--- START ---

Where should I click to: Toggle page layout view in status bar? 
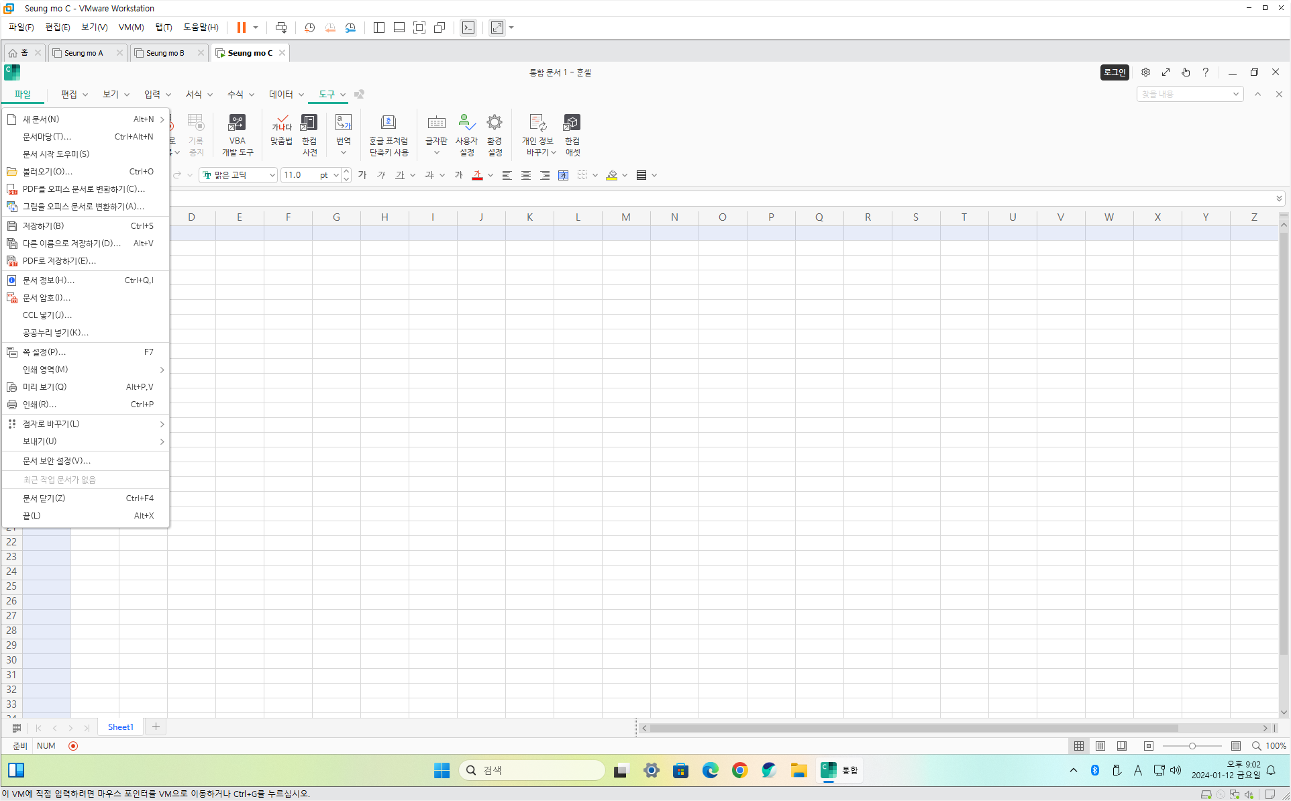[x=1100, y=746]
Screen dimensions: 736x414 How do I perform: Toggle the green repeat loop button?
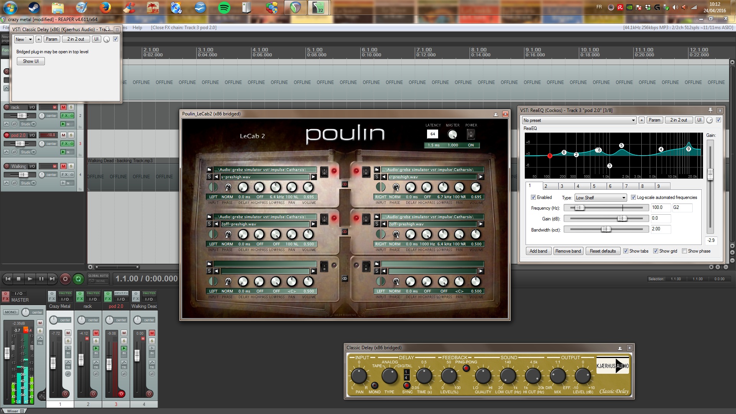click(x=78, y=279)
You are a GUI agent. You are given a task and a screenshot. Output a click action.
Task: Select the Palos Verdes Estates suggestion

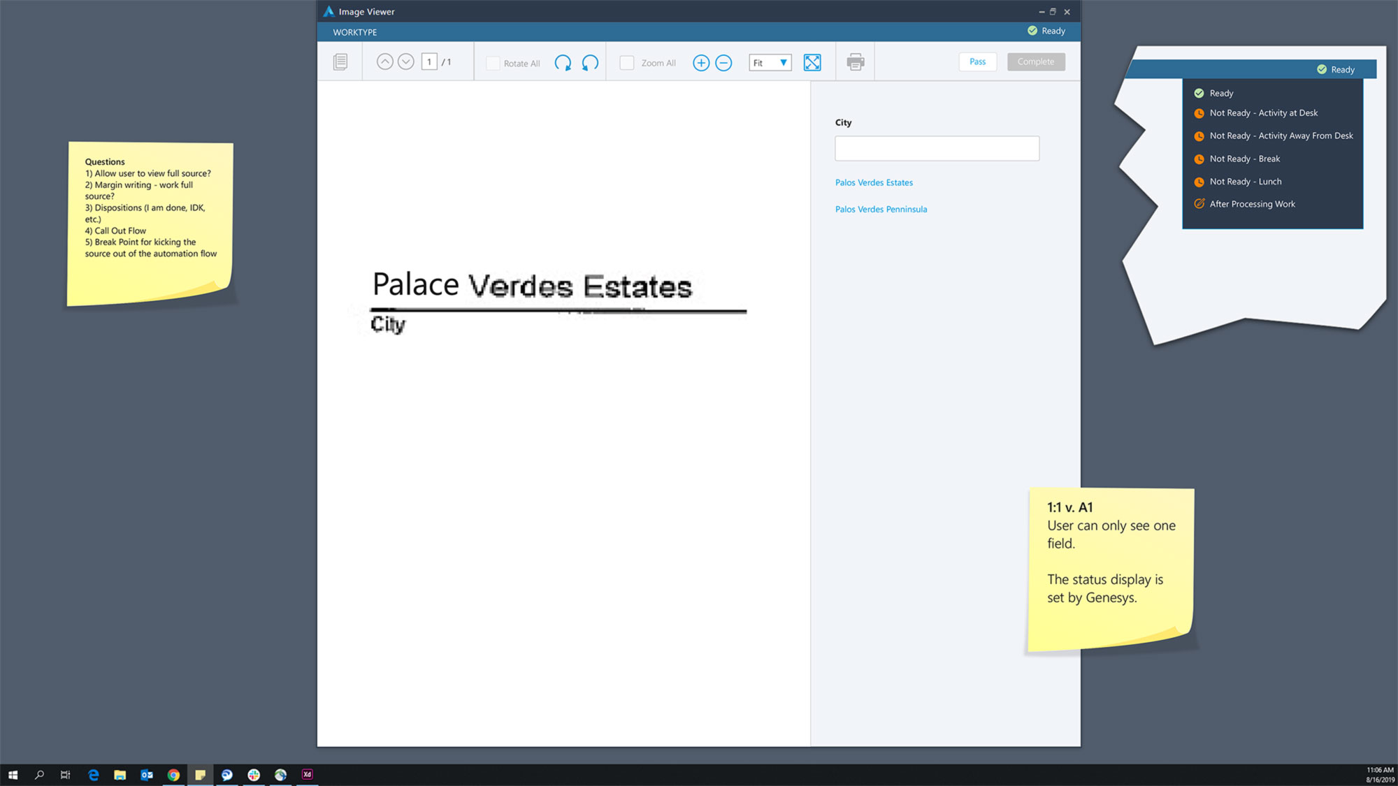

--- END ---
--- START ---

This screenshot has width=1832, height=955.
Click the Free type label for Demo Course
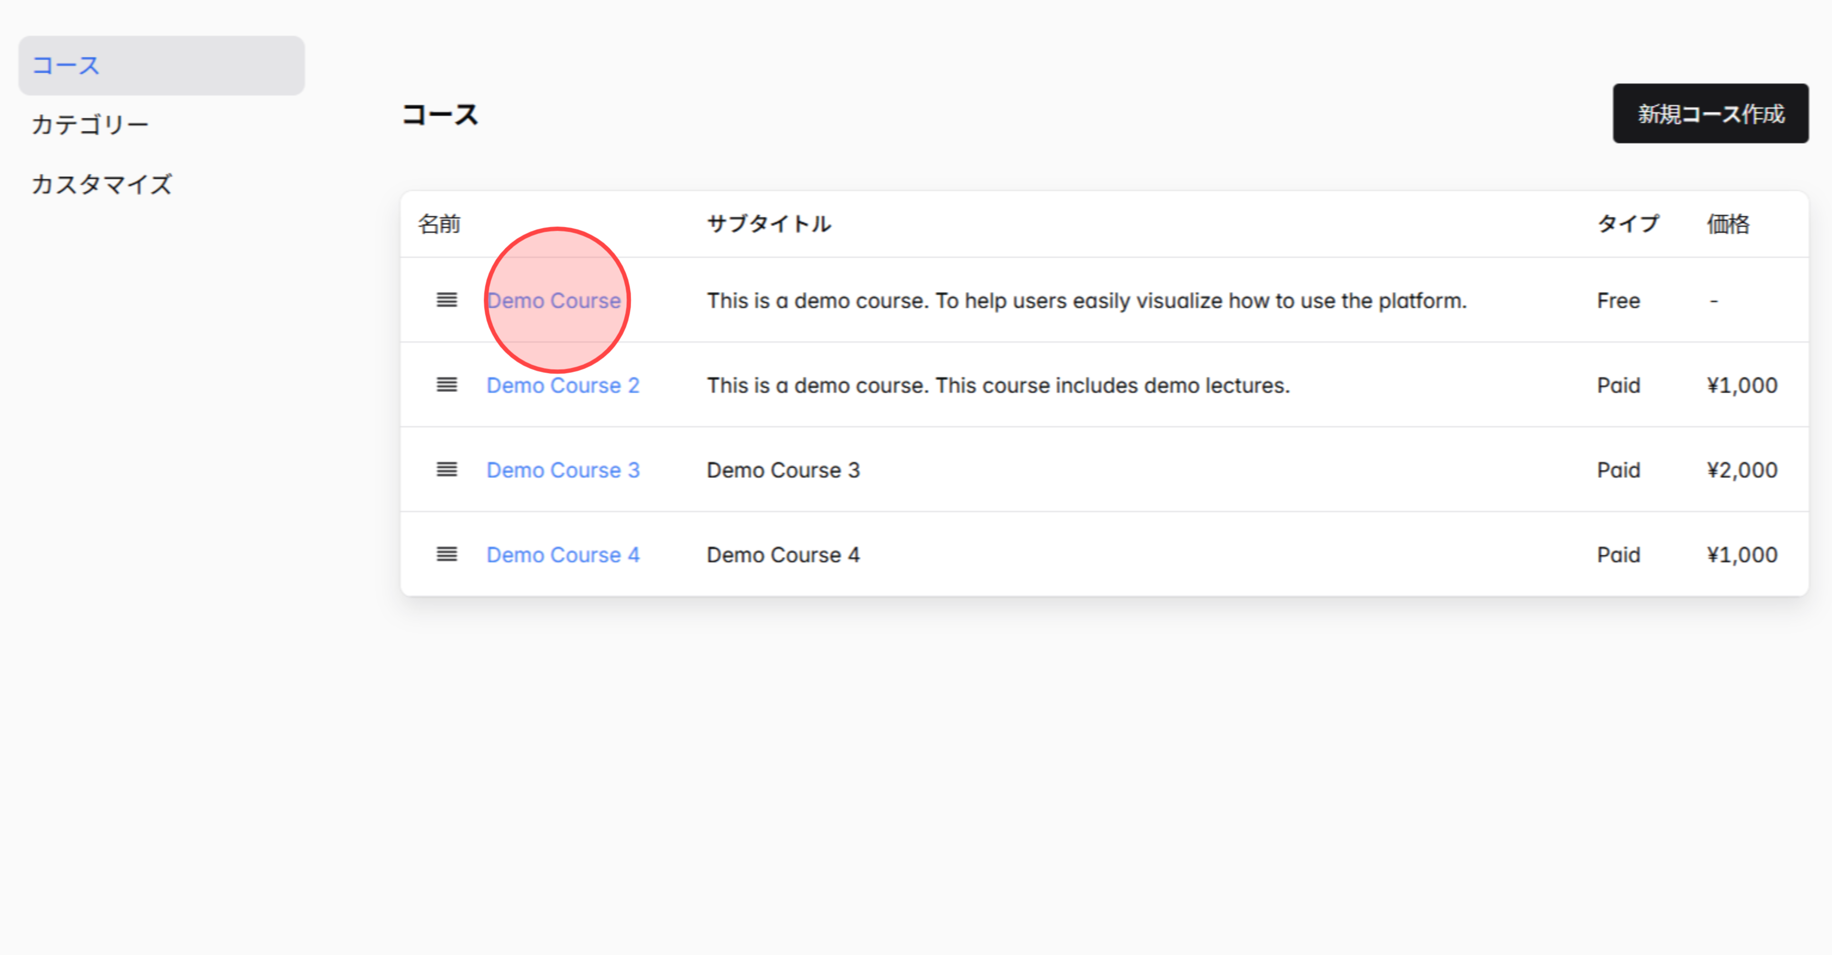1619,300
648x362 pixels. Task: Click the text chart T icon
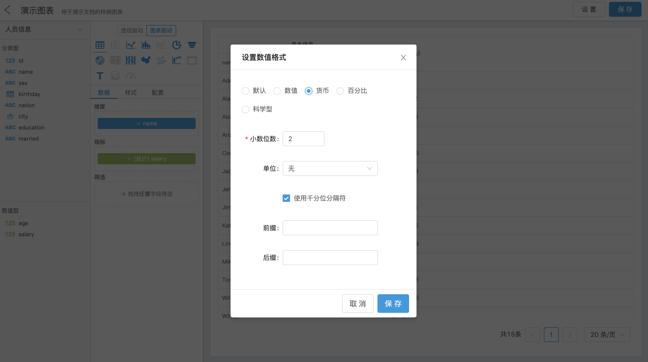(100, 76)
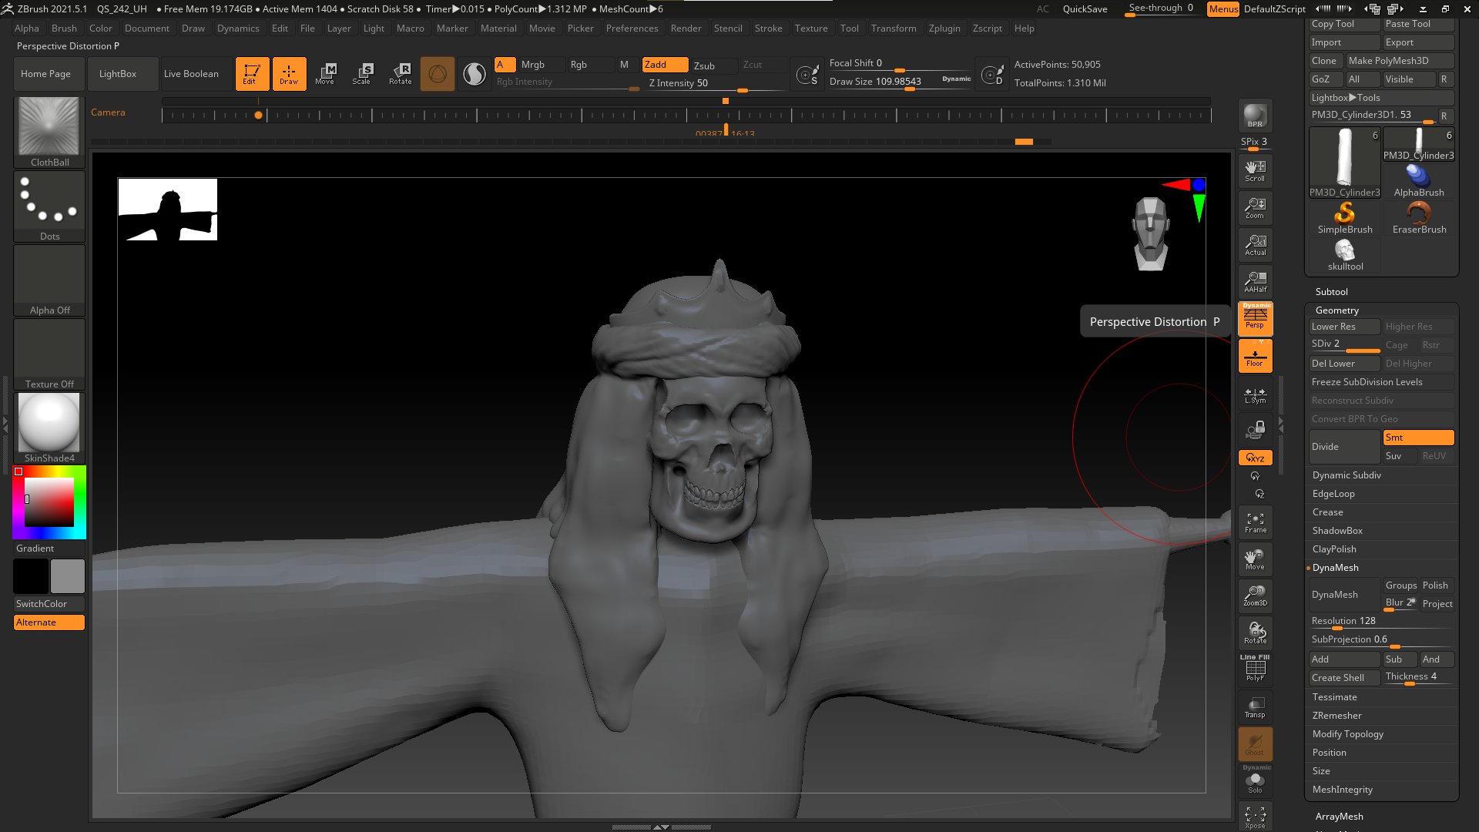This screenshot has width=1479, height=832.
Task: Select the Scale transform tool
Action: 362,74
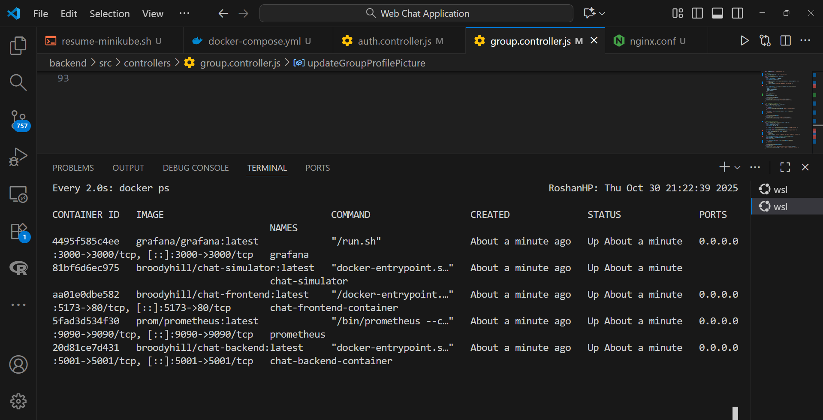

--- END ---

### TASK GOAL
An exact transcription is needed of the lines from the one with "Where should I" to the one with "Task: Select the Palos" above, both ends included, with pictures left out.

### OUTPUT OF THE EXERCISE
Where should I click to: Toggle page layout view in status bar? 
[x=1100, y=746]
Screen dimensions: 736x414 How do I perform: Toggle the green repeat loop button?
click(x=78, y=279)
You are a GUI agent. You are given a task and a screenshot. Output a click action.
Task: Select the Palos Verdes Estates suggestion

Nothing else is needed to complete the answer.